Intel’s Hardware and Software Stack for Big Data

The amount of data humans produce every day is growing exponentially―and so is the need for high-performance, scalable algorithms to process and extract benefit from all this data. Intel puts a lot of effort into building effective data analytics tools for our platforms by optimizing not only hardware, but also software.
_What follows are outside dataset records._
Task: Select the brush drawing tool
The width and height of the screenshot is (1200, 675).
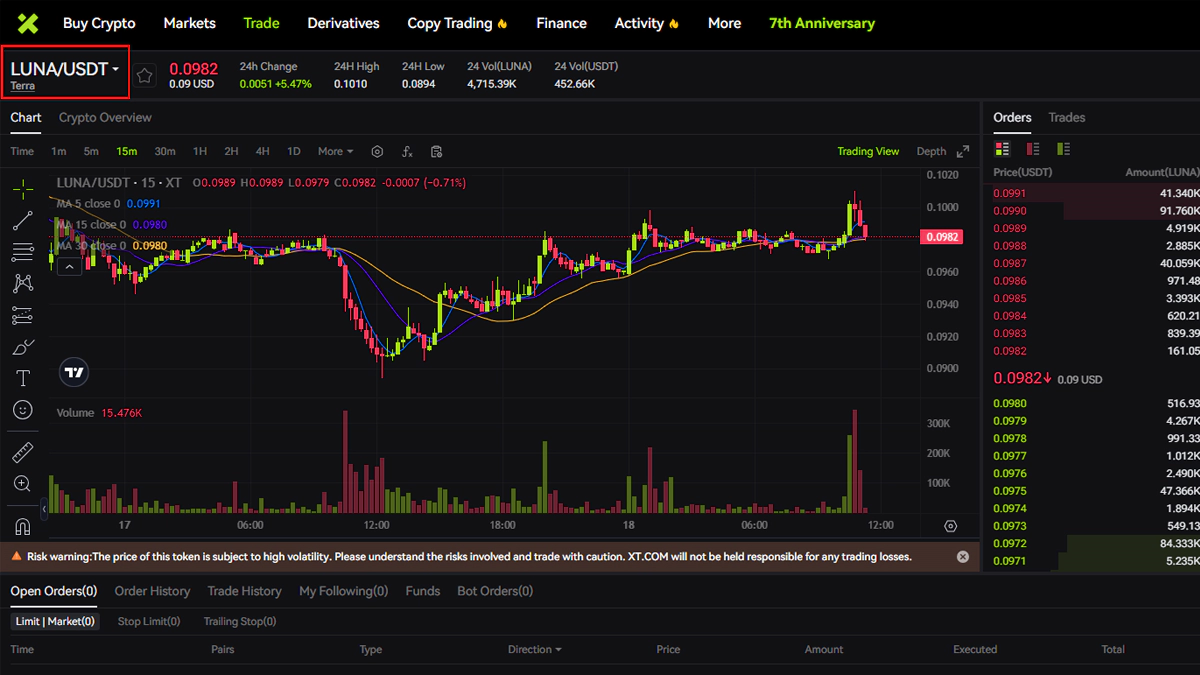Action: (22, 347)
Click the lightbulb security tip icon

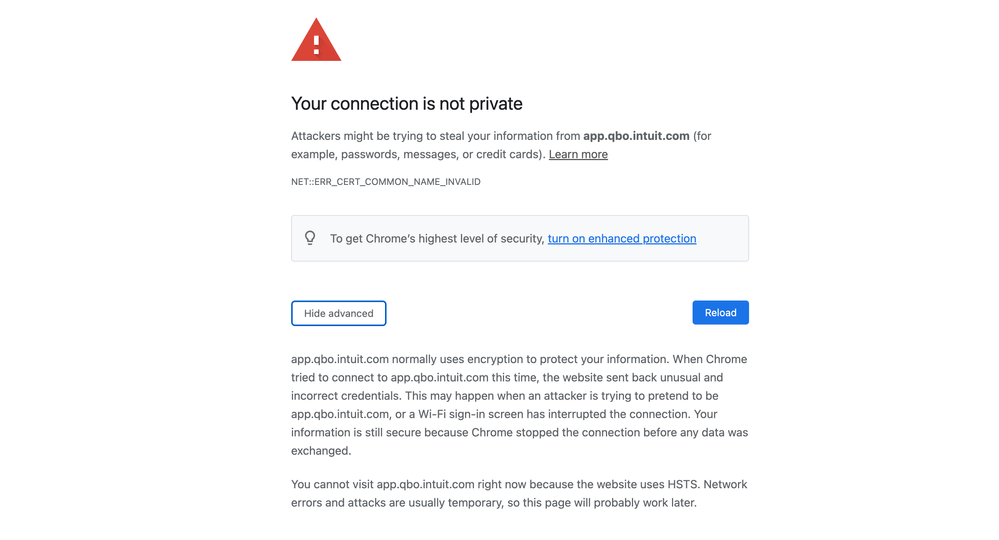[310, 238]
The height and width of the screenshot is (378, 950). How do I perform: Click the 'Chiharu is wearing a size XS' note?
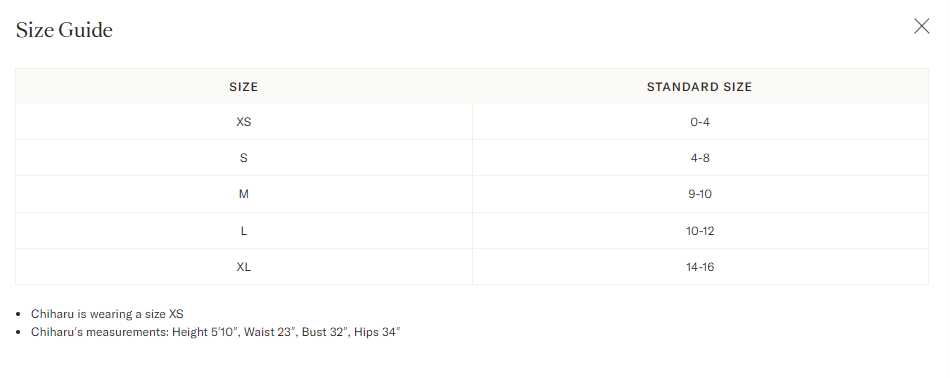click(x=107, y=314)
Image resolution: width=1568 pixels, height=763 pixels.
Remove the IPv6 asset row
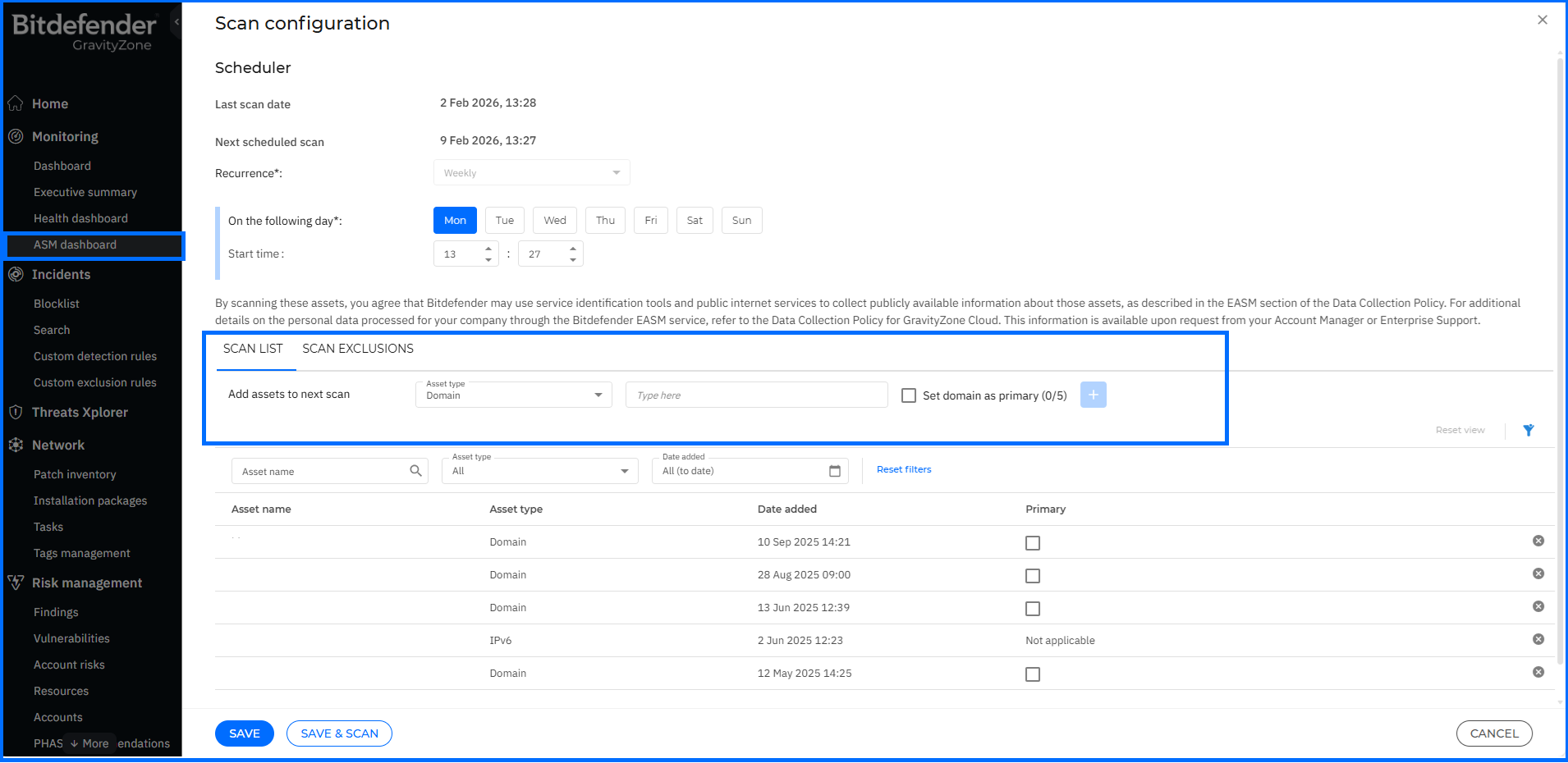tap(1538, 639)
In recent years, Intel has built a powerful data analytics and machine learning (ML) software and hardware stack that includes both optimized frameworks1 and libraries.2

From the hardware side, high performance and scalability are provided by Intel® Xeon® Scalable processors3 (the 2nd generation also contains Intel® Deep Learning Boost [Intel® DL Boost] technology], Intel® NervanaTM Neural Network Processors [Intel® NervanaTM NNP], Intel® FPGAs, and Intel® Movidius Neural Compute Stick4).

Intel-Optimized scikit-learn* and Intel® Data Analytics Acceleration Library (Intel® DAAL)

One of Intel’s optimized frameworks for classic ML algorithms, scikit-learn*5, is part of the Intel® Distribution for Python* (IDP).6 The IDP scikit-learn uses the Intel® DAAL7 library underneath to obtain high performance on Intel® architectures. Intel DAAL is an open-source8 data analytics library optimized for Intel® architectures ranging from mobile (Intel® Atom® processors) to data centers (Intel® Xeon® processors). Intel DAAL provides C++, Java*, and Python APIs, as well as newly introduced Data Parallel C++ (DPC++), which is part of oneAPI,9 a unified programming model for effective development on different architectures (CPU, GPU, and others).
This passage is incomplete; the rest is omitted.